Identifying the oocyte required the segmentation of the nucleus and nucleolus of each cell in the cluster. As the nuclei and nucleoli of each cell were classified in a previous step, this was performed by identifying the location of each nucleolar region and identifying which cell each region was within. Because the oocyte is transcriptionally quiescent throughout these stages of oogenesis (Edgar and Orr-Weaver, 2001; Fox and Duronio, 2013), nuclear staining in this cell appears less intense, allowing it to be identified as the oocyte. Once the oocyte was properly identified, all nurse cells and their respective organelles could be uniquely identified due to the bilateral symmetry of connections within the cell cluster. This was achieved by applying a graph matching algorithm in which the cell-cell connections identified through ring canals were compared with the known adjacency matrix of the uniquely labeled cyst and re-allocated (Kuhn, 1955; Umeyama, 1988). This matrix reallocation process is based on the Hungarian algorithm, an optimization algorithm applied in this context to find the best configuration for assigning label j from the known adjacency matrix to object i from the sample adjacency matrix for all labels and objects. For each sample, this automatic segmentation and identification algorithm produced a set of objects from which quantitative data was obtained for further statistical analyses. Once each nurse cell was uniquely defined, volumes were measured by calculating the number of voxels within each object of interest and scaling by the voxel size in all three dimensions, thus approximating each volume as the sum of many small rectangular prisms. A subset of these samples was compared with egg chambers reconstructed manually in Imaris to confirm the absence of systematic biases in volume measurements or segmentation.
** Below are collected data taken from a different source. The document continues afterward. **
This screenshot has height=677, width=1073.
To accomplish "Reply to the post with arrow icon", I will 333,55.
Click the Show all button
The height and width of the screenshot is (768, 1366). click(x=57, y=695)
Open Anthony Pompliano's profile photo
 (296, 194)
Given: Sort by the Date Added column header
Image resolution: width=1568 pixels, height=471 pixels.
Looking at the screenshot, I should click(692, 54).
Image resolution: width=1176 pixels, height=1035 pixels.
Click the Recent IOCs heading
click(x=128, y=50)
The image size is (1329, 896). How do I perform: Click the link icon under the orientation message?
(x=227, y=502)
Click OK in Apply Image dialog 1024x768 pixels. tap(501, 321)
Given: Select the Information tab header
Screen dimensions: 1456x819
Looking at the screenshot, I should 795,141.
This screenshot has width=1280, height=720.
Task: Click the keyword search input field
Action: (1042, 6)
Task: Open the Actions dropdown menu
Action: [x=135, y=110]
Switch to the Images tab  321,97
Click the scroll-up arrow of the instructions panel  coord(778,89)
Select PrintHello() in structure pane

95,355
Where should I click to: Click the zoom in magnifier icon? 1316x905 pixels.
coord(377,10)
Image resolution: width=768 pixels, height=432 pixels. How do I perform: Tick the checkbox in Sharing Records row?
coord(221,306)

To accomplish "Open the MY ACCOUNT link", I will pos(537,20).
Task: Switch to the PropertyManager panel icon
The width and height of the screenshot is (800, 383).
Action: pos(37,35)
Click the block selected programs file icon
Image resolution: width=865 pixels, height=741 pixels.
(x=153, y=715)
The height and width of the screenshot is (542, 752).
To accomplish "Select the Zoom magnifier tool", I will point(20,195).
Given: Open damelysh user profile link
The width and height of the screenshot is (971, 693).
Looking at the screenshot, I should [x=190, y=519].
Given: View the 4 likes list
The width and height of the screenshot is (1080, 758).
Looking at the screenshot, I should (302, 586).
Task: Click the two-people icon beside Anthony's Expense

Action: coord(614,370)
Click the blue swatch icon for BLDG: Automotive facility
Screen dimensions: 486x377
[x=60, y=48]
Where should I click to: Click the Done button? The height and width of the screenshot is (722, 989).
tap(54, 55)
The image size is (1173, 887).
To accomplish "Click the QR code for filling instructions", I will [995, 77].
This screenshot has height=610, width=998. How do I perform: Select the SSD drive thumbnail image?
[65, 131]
Simple linear regression was performed using standard functions in MATLAB, assuming that the relationship between two properties, x and y, could be best represented as ln(y)=mln(x)+ln(b). Rearranging these relationships yields the relationship y=bx^m, which shows that the slope of the regression, m, is the scaling factor between the two properties.

The authors thank Gary Laevsky for help and expertise throughout this work, and acknowledge the Molecular Biology Confocal Imaging Facility, which is a Nikon Center of Excellence. The authors additionally acknowledge Li Cao and Maysam Shahedi for open-source MATLAB codes implementing the Hungarian algorithm (Cao, munkres) and helpful visualization (Shahedi, imagesc3D). In addition, the authors also thank Eric Wieschaus, Trudi Schüpbach and Charles Dapples for helpful discussions.